___ Given passage

More than a decade in the making, the CORE Act would establish a range of new protections for more than 400,000 acres of federally-owned land across Colorado. It would withdraw more than 200,000 acres of land in the Thompson Divide area from future oil and gas development, add roughly 73,000 acres to new and existing wilderness areas and establish a first-of-its-kind “National Historic Landscape” designation around the site of Camp Hale, a World War II training facility north of Leadville.
The Democratic-controlled House of Representatives passed the CORE Act twice in the 116th Congress, but the legislation stalled in the Senate amid a lack of support from former GOP Sen. Cory Gardner and opposition from the Trump administration, which said the bill didn’t align with its “energy dominance” agenda. A last-ditch effort by House Democrats to pass the bill as part of a defense-appropriations bill in December proved unsuccessful.
“We came pretty darn close to getting it into law, but unfortunately weren’t able to cross that final line to the president’s desk,” Neguse said. “I have no doubt that this is the year that we make the CORE ACT reality.”

______
___ Study material

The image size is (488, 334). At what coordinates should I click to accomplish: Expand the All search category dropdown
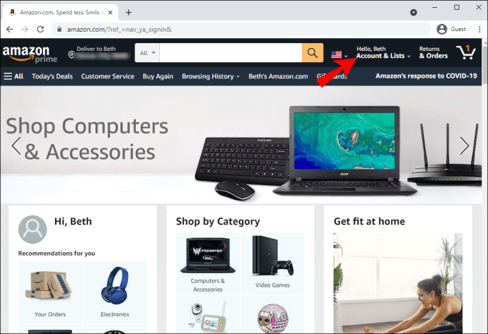coord(147,53)
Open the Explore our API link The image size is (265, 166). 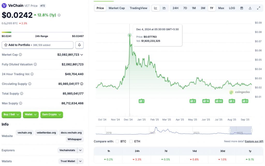254,141
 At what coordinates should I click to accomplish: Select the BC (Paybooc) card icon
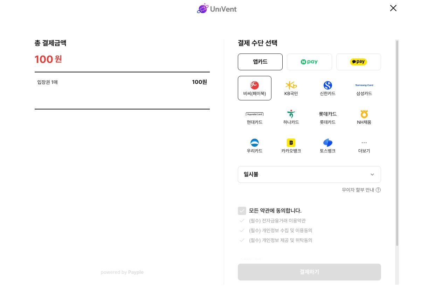254,85
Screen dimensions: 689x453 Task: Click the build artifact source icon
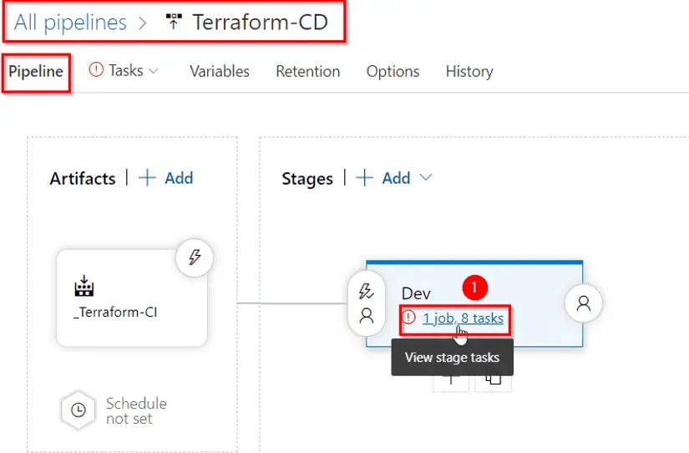pyautogui.click(x=84, y=288)
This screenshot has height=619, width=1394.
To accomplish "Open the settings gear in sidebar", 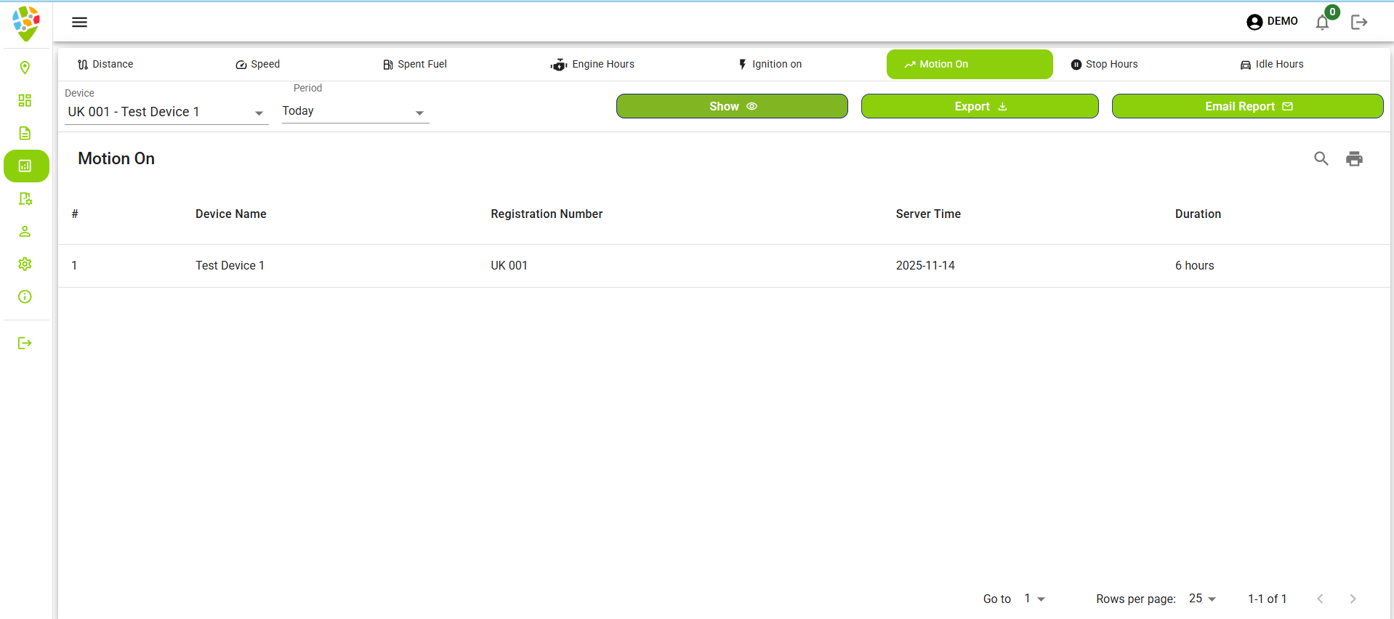I will tap(25, 264).
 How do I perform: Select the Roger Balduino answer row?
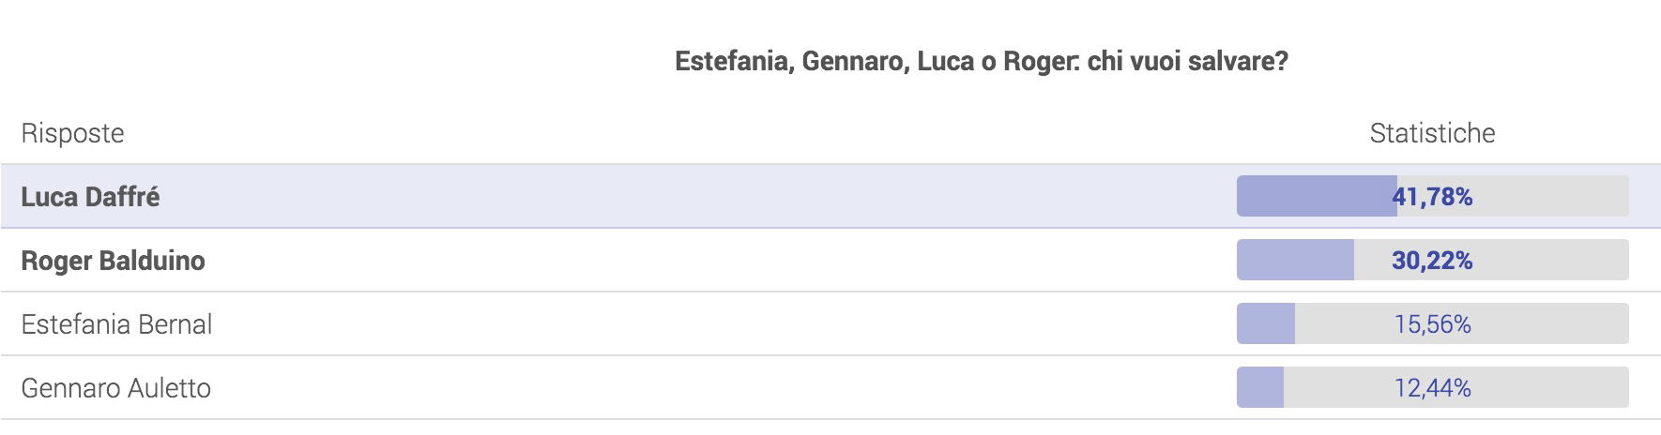pyautogui.click(x=831, y=260)
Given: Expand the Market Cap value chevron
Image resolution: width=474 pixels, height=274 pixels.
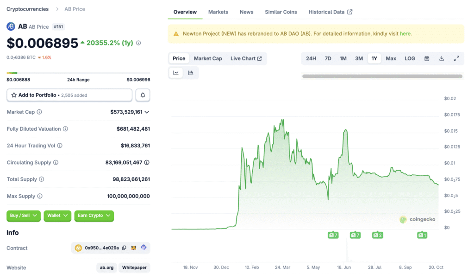Looking at the screenshot, I should click(147, 112).
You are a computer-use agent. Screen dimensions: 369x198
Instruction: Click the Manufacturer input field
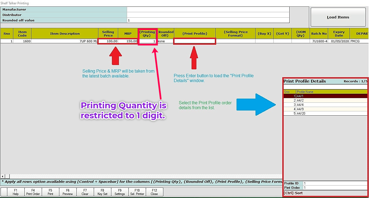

______

**Work item:** Pick up the text on the CORE Act after its last sentence and carry it forward. You won't need the listing for this.

**Exercise answer:**
Rep. Lauren Boebert, the Republican firebrand newly elected to represents Colorado’s 3rd Congressional District, where much of the land affected by the CORE Act is located, denounced the legislation on the campaign trail in 2020, calling it a “land grab by Denver’s liberals.” Boebert’s GOP predecessor, Rep. Scott Tipton, also opposed the bill, voicing concerns about a lack of local buy-in.
But Bennet dismissed those criticisms, saying that the bill is the product of years of hard-won compromises and “was written in Colorado, not Washington.” Hilary Cooper, a San Miguel County Commissioner, agreed.
“We have considered every single reasonable comment, criticism and concern, and adapted that into the bill,” Cooper said. “These are treasured places, and are also a much-needed boost to our local economies, especially during the pandemic.”
Hickenlooper, who repeatedly criticized Gardner’s lack of support for the CORE Act in a successful campaign to unseat the Yuma Republican last year, also announced on Tuesday that he had been appointed to the Senate Committee on Energy and Natural Resources, where he’ll play a key role in crafting public-lands legislation.
“I’m pretty optimistic,” said Hickenlooper of the bill’s chances. “It’s a beautiful bill, I feel honored to be a part of it. And I will lie awake at night if we can’t get this done pretty quickly.”